El muchacho pestañeó a modo de respuesta. Eso bastaba.

—Ponte el abrigo, nos vamos —ordenó a Caroline.

Obedeció sin rechistar; tenía miedo de que matara a Dimitri. Salieron de la casa.

—Cógeme del brazo y baja la cabeza.

Se alejaron sin contratiempos. La empujó dentro de su coche.

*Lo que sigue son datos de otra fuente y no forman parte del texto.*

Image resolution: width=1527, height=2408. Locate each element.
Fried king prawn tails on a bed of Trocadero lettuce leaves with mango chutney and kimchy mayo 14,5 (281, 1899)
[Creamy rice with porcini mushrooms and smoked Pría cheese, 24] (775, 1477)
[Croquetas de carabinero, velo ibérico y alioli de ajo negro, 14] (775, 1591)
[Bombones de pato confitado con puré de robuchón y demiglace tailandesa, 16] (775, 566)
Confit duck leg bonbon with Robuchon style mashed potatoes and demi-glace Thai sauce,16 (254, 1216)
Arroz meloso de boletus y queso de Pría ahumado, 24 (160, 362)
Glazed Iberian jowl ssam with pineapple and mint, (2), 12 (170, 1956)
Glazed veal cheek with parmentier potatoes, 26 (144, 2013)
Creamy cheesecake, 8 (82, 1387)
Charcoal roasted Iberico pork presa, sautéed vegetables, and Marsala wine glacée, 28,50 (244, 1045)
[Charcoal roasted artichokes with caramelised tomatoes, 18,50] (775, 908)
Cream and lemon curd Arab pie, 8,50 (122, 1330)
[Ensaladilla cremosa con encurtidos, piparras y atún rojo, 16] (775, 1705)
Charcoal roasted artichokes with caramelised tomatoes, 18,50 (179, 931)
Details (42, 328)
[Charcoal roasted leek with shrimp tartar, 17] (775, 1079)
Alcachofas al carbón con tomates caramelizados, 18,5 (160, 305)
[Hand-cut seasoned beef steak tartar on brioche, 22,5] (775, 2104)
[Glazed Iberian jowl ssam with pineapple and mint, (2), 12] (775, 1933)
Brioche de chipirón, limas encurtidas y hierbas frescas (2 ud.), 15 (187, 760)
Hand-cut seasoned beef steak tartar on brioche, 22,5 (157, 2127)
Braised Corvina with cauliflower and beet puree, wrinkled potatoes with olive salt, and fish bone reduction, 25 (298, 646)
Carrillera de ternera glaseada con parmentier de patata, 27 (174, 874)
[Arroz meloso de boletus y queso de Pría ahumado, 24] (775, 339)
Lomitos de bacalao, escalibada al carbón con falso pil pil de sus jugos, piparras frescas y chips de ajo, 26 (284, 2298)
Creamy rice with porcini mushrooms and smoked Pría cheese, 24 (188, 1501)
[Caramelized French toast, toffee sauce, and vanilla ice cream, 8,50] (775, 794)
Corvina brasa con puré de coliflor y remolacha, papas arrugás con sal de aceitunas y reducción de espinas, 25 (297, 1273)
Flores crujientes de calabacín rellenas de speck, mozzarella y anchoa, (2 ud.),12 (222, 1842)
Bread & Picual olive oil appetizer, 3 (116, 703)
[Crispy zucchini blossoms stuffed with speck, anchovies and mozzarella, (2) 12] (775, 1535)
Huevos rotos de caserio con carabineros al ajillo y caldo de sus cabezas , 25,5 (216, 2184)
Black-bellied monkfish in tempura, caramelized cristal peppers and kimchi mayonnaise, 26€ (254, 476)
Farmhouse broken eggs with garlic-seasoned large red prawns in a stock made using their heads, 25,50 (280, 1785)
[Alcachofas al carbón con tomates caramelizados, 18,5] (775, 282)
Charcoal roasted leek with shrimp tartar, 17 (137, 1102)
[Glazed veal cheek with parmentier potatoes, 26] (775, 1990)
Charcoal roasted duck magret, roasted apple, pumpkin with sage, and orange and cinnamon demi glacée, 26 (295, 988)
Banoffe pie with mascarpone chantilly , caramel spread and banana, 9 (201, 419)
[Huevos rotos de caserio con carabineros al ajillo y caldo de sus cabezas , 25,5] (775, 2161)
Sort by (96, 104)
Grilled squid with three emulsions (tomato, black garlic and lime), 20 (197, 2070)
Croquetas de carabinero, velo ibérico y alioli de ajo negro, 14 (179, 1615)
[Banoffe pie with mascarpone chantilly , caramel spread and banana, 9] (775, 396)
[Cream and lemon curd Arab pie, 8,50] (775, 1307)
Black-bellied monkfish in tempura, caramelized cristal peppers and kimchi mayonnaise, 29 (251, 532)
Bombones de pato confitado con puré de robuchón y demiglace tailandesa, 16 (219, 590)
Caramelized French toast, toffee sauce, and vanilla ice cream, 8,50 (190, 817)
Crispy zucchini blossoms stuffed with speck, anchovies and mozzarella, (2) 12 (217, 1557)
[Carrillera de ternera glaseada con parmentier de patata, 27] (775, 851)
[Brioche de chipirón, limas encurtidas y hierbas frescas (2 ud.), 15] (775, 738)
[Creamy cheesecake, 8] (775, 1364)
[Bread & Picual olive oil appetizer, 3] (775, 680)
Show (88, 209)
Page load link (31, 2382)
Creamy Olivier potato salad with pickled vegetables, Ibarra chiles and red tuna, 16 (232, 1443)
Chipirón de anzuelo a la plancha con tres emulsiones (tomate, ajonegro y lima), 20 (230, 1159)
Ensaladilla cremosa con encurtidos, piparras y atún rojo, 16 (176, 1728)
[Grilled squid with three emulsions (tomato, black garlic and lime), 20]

—Muy bien, no te muevas. A la primera tentativa de fuga, te disparo.

Ahora era suya.

DOMINGO
Pesadillas
19

Nunca se había sentido tan agotado. Nunca antes se había dado cuenta de hasta qué punto su vida pendía de un hilo. Ya no controlaba los acontecimientos. Sentado en el borde de la cama, el rostro sepultado en una camisa de Caroline, respirando su olor, no lograba contener las lágrimas. Que ella sufriera le resultaba insoportable; tenía tanto miedo de perderla. Pensar en el futuro sin la joven le resultaba imposible. Saber que estaba en manos de ese cabrón lo torturaba. Había que actuar, el tiempo apremiaba. ¿Pero qué hacer? Una mano se posó en su hombro. Levantó la cabeza: el juez Becker se sentó a su lado.